It's impossible to do what you want without hacking the python executable itself... after all, str
is a built-in type, and the interpreter, when passed 'string'
type immediates, will always create built-in strings.
However... it is possible, using delegation, to do something like this. This is slightly modified from another stackoverflow recipe (which sadly, I did not include a link to in my code...), so if this is your code, please feel free to claim it :)

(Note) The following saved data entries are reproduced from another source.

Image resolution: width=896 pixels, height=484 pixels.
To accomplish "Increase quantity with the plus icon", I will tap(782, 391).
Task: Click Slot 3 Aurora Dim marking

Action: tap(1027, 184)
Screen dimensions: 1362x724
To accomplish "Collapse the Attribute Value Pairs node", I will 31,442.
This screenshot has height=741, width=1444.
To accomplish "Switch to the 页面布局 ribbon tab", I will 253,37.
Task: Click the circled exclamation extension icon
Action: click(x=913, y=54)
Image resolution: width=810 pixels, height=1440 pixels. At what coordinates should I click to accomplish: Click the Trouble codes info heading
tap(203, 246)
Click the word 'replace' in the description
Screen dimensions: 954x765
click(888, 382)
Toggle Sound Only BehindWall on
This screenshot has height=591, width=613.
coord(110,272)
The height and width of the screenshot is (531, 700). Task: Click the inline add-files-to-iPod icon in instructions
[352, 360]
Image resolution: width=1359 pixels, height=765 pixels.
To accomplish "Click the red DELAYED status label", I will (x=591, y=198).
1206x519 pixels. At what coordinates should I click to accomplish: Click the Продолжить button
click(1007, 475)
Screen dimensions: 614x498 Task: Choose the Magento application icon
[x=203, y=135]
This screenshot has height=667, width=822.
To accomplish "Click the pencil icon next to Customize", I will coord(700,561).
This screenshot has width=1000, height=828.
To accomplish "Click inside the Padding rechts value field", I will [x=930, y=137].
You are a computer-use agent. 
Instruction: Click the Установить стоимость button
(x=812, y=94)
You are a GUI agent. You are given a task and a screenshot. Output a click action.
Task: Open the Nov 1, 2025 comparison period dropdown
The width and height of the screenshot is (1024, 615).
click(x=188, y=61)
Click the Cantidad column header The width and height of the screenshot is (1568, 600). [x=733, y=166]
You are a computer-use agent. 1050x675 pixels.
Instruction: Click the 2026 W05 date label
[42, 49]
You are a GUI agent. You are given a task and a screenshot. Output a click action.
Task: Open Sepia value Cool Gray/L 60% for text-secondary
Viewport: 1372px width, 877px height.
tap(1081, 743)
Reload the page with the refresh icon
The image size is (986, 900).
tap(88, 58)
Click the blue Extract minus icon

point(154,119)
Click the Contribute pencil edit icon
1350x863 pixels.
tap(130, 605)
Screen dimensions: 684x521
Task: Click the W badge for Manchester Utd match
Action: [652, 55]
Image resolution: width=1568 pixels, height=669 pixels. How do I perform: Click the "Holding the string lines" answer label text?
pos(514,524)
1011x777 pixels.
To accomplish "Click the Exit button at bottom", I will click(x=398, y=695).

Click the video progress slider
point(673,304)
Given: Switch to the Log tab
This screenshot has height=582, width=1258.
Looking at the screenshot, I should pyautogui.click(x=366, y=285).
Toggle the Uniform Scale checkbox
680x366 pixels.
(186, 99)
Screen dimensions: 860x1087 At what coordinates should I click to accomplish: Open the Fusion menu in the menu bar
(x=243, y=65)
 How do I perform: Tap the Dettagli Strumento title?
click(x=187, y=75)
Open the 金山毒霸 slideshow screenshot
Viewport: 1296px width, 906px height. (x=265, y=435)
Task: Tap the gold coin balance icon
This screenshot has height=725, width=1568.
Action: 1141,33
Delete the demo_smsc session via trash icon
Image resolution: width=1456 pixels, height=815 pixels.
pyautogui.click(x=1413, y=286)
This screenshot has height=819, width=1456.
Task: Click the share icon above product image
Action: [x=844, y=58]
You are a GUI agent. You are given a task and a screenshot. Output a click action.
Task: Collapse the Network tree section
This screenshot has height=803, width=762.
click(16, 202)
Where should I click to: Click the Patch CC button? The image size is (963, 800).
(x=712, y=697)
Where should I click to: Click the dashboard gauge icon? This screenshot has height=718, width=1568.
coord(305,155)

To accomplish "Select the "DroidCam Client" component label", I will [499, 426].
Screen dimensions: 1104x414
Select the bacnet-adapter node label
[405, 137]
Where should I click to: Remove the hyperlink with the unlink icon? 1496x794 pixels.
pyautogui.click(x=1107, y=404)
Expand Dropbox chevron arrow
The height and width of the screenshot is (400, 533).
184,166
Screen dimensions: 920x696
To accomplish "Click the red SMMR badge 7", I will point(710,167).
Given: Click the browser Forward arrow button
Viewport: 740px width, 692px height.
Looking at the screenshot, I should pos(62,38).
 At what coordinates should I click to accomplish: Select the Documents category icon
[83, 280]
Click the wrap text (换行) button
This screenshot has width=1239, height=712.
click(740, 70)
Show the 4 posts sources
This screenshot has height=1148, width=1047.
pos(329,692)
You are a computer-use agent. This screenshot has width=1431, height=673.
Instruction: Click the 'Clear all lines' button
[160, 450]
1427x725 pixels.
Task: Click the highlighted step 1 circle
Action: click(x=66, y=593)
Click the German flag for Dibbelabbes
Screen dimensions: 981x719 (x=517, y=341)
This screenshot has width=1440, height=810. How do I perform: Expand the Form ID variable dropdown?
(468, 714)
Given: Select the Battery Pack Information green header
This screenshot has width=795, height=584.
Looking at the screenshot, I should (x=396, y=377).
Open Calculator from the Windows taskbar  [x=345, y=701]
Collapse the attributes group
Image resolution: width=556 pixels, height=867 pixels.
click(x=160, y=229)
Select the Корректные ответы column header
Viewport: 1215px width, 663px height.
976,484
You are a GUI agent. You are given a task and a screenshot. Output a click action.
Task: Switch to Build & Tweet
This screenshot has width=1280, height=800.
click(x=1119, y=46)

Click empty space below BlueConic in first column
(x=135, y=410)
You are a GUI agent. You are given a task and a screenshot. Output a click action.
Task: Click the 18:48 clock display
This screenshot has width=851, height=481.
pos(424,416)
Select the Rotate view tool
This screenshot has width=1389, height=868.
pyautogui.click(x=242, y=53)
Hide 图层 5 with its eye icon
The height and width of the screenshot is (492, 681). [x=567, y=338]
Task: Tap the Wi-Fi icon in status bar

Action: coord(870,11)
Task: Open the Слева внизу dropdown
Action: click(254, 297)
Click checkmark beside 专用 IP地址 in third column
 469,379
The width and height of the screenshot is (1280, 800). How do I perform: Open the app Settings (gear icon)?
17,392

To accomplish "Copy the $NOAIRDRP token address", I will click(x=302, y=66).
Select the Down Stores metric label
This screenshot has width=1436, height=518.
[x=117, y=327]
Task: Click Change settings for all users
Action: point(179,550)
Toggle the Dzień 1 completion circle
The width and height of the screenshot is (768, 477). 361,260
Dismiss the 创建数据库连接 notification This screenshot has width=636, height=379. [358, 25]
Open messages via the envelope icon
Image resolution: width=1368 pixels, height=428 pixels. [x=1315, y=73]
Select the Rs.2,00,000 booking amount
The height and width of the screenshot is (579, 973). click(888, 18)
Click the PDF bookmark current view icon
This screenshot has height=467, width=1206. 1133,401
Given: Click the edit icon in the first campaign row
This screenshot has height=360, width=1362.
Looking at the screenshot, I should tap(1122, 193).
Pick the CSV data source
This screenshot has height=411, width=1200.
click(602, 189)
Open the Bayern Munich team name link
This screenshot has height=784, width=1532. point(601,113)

def returnthisclassfrom(specials):
specialnames = ['__%s__' % s for s in specials.split()]
def wrapit(cls, method):
return lambda *a: cls(method(*a))
def dowrap(cls):
for n in specialnames:
method = getattr(cls, n)
setattr(cls, n, wrapit(cls, method))
return cls
return dowrap
Then you use it like this:
@returnthisclassfrom('add mul mod')
class UserString(str):
pass
In [11]: first = UserString('first')
In [12]: print first
first
In [13]: type(first)
Out[13]: __main__.UserString
In [14]: second = first + 'second'
In [15]: print second
firstsecond
In [16]: type(second)
Out[16]: __main__.UserString
One downside of this is that str
has no radd
support, so 'string1' + UserString('string2')
will give a string, whereas UserString('string1') + 'string2'
gives a UserString. Not sure if there is a way around that.
Maybe not helpful, but hopefully it puts you on the right track.